その授業ではどのような内容を学びますか?
「情報保障概論」は、産業技術学部との共通科目で、聴覚障害のある学生たちが大学生活・社会生活を送るうえで必要な情報保障について、知っておくべき知識を学習します。たとえば、いつも見ている文字通訳がどんな風に入力されているのかを体験したり、情報保障を依頼するときには、どこにどうやって連絡すればいいのかを調べたりします。
「ろう・難聴者を取り巻く社会資源」も、産業技術学部との共通科目で、複数人の先生方と一緒に担当しています。このうち、私の担当箇所では、卒業後、社会に出て情報保障を利用したり、合理的配慮の必要性について周りの人に説明したりするときに必要な知識を、さまざまなワークを通して学習する内容にしています。

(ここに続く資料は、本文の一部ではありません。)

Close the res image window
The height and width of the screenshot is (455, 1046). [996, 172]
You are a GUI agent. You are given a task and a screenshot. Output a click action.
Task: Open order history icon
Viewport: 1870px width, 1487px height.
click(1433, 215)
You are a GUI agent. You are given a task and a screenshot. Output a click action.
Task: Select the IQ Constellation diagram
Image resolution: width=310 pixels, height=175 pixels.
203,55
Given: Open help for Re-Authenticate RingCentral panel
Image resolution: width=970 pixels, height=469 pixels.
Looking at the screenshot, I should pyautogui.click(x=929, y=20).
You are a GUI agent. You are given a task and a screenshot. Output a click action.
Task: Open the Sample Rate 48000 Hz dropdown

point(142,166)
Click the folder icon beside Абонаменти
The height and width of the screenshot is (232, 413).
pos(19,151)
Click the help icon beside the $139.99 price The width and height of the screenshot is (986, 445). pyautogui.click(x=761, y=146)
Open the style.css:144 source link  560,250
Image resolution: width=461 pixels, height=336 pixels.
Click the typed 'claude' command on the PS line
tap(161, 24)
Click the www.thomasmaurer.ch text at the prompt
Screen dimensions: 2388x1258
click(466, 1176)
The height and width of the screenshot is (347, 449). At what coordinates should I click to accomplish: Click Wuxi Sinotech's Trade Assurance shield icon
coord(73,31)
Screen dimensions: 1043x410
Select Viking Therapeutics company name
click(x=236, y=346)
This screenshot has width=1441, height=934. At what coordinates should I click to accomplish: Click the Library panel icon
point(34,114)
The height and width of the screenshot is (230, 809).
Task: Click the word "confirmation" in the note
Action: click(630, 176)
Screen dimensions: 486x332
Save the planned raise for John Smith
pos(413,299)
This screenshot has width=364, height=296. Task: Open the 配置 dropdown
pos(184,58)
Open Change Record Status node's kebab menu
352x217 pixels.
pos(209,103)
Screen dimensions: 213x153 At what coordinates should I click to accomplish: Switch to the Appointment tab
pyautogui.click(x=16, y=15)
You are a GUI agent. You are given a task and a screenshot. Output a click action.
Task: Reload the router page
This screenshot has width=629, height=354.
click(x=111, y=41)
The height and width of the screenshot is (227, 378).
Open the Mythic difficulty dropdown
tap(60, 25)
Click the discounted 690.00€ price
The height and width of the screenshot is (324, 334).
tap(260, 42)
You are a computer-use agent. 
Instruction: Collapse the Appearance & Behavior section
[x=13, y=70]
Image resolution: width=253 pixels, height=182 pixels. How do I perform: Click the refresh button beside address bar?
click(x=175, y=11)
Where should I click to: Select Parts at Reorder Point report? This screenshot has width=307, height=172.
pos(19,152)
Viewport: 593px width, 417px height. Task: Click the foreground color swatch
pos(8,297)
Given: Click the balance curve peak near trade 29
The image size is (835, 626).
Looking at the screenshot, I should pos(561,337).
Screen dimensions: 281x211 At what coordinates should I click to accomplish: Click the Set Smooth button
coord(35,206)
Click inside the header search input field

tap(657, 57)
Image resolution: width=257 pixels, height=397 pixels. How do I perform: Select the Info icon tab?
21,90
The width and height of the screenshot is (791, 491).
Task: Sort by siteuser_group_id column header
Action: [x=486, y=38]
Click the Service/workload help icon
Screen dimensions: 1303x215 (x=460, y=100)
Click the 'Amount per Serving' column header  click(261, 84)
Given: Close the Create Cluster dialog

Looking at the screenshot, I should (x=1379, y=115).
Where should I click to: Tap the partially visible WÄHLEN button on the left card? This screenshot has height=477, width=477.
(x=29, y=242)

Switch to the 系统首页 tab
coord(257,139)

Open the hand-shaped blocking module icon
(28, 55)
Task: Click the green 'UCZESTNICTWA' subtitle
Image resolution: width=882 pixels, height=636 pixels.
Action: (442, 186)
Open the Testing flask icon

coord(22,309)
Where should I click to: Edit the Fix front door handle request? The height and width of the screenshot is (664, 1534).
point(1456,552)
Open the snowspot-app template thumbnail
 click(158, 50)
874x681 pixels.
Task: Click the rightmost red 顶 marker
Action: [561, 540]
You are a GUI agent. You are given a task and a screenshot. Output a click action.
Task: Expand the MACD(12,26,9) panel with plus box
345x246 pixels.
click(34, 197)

「手話・点字と障害支援技術」は、両キャンパスの学生がともに学ぶ授業で、聴覚障害学生と視覚障害学生が互いに自分の障害やコミュニケーション方法について学び合う科目です。聴覚障害学生が視覚障害学生に対して手話を教えたり、逆に視覚障害学生が聴覚障害学生に対して、点字や日常生活で用いている様々な支援ツールについて教えたりすることで、互いの理解を深めます。
「盲ろう者の理解と支援」も両キャンパス共通の授業で、聴覚と視覚の両方に障害のある「盲ろう」について基本的な知識を学びます。そのうえで、実際に盲ろう者のお話を聞いたり、生活や就労の状況を観察し、「もっとこうなったらいいのにな」と感じているニーズ(例:運動不足解消のためにトレーニングができる環境が欲しいなど)を引き出して、それを実現するための方法についてグループで考えたり、実際にやってみたりする予定です。
共生社会創成学部の受験を考えている学生へのメッセージをお願いします
共生社会創成学部は、障害の有無はもちろん、性別や国籍、人種など、多様な背景を持つ人々がともにその存在を尊重し、すべての人が力を発揮できるような社会を実現していくための学部です。このような考え方を「ダイバーシティ&インクルージョン(D&I)」と言います。日本の社会は、今、D&Iの実現に向けて少しずつ動き出しています。企業の中には、D&Iを経営の柱とし、多様な背景を持つ社員を積極的に雇用したり、働きやすい環境を整備したりすることで、業績を伸ばすところも増えています。
この動きをさらに加速させるためには、企業の中にD&Iを推進していくリーダーの存在が不可欠です。社内全体にビジョンを示し、社員の教育・研修を行ったり、働きやすい環境を作るために必要な制度を導入したり、働くために必要なツールや機器の導入を提案したり…そんな力を持った人材が、今、企業の中で求められているからです。そして、せっかくそうしたリーダーを配置するのなら、ぜひその役割を障害当事者に担って欲しいというのが我々の願いです。
共生社会創成学部は、まさにこうした「D&I時代の当事者リーダーを育てていきたい」という想いから設立された学部です。新しい学部の立ち上げは、私たちにとっても大きな挑戦です。でも、その挑戦の先に、まだ見たことのない新しい未来が待っていると信じています。
障害当事者が企業や社会の常識を変える!そんな世界を一緒に迎えに行きませんか。